Victoria’s Book Reviews for May: Sapiens, The Book of Dust, The Water Cure and More


So, for those of you who don’t subscribe to my monthly tinyletter or my YouTube channel, I complete a summary of books each month that I’ve read, those I’ve loved, and my highlights of some of those being published. I’m spreading the love of books so you can expect to see this on my website now too!

Now, I’m pretty damn excited with my selection for May as there are some cracking books in here, both fiction and non-fiction, as well as new names making waves along with far more established writers. Each month I also shine a light on a classic close to my heart and now that we are into awards season, I’m turning my attention to a former winner of the Women’s Prize for Fiction.
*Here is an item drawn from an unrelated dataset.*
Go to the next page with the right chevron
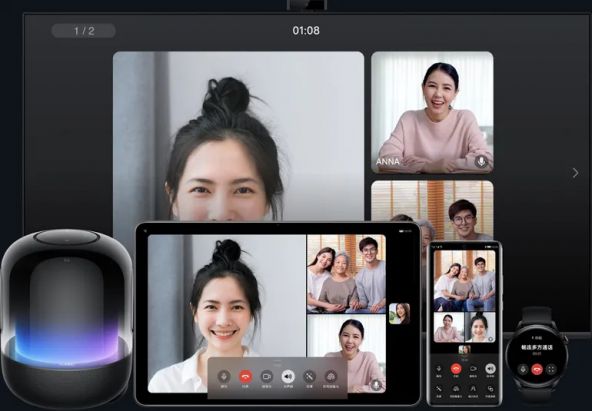 [x=575, y=173]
But whichever way you go, I hope there’s something here to pique your interest!


What I’ve Read
Let’s kick off with an astounding book, Sapiens: A Brief History of Humankind by Yuval Noah Harari. It’s a million-copy bestseller that’s been making waves and wowing readers ever since it was published in 2014 – and now I can finally add my name to that list. For this book’s scope is breath-taking – weighing up the past 100,000 years of human history to consider how homo sapiens emerged as the dominant creature when such success could not have been foreseen all those years ago, and how it is humans have become driven and defined by beliefs, whether they be in religion, nations, human rights, even capitalism. But it’s not just the scope for this is so well written – easily accessible, page-turning, and even with a bit of a dry sense of humour weaved in. What an achievement this book is.
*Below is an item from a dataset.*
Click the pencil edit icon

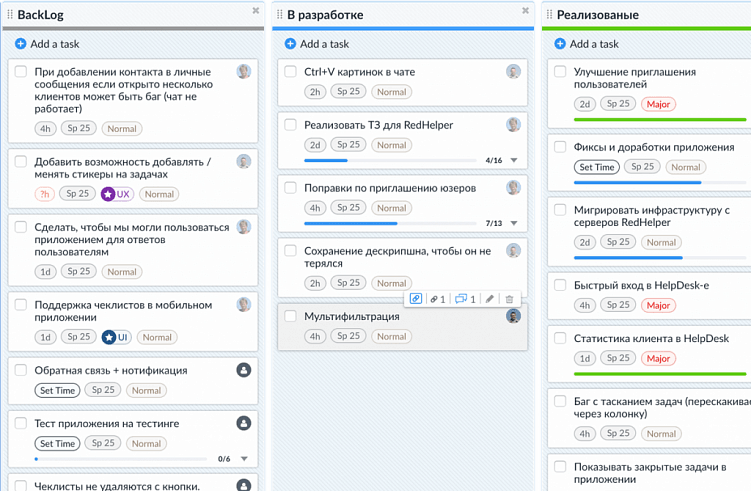coord(489,299)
Jumping from one lengthy volume to a collection of short stories, Bad Dreams by Tessa Hadley is a collection I enjoyed immensely. If you don’t know Tessa’s writing, she has a rich, languid, descriptive style that works perfectly in these unsettling stories of the dark underbelly of middle class life. A young girl temporarily abducted, a decades-long feud between sisters rises again in a battle over an inheritance and a baby, a young child witnesses a difficult scene between her mother and a visitor at an evening party… All these stories investigate psychological unease, and that tension between behaviour and needs, and social expectations.

The Pixels of Paul Cezanne by Wim Wenders is a collection of essays by this famous filmmaker (Paris, Texas and Buena Vista Social Club) that read as tributes to artists who have inspired him, whether that be painters such as Edward Hopper, Andrew Wyeth and Cezanne, as well as fashion designer Yohji Yamamoto, performer Pina Bausch, and filmmakers such as Ingmar Bergman, Michelangelo Antonioni, and Ozu. As well as odes to brilliance and artistic bravery, these essays also cause us to challenge what we consider art and where skill and craft often lie unseen.

And this was really the month for lengthy masterpieces for me as I rounded up the month with La Belle Sauvage: The Book of Dust by Philip Pullman. What a joy it is to return to Lyra’s world, to revisit the Oxford of this parallel universe, and get back in with such famous characters as Mrs Coulter and Lord Asriel. It’s like coming home to a warm fire on a cold day! This new book – a prequel to Philip’s famous trilogy – focuses on the first few months after Lyra’s birth when rumours of this girl’s relevance are already gaining ground, and the young infant’s life is in danger even before it has really started.

What’s Coming Out
I’m so excited to finally be able to talk about The Water Cure by Sophie Mackintosh, published this month but which I read a few months back. I absolutely adored this book. I ADORED it. At times, potently political, at other times haunting, even gothic, The Water Cure is a radical exploration of female insecurity and power that follows three daughters brought up in an isolated compound away from men. But then men arrive…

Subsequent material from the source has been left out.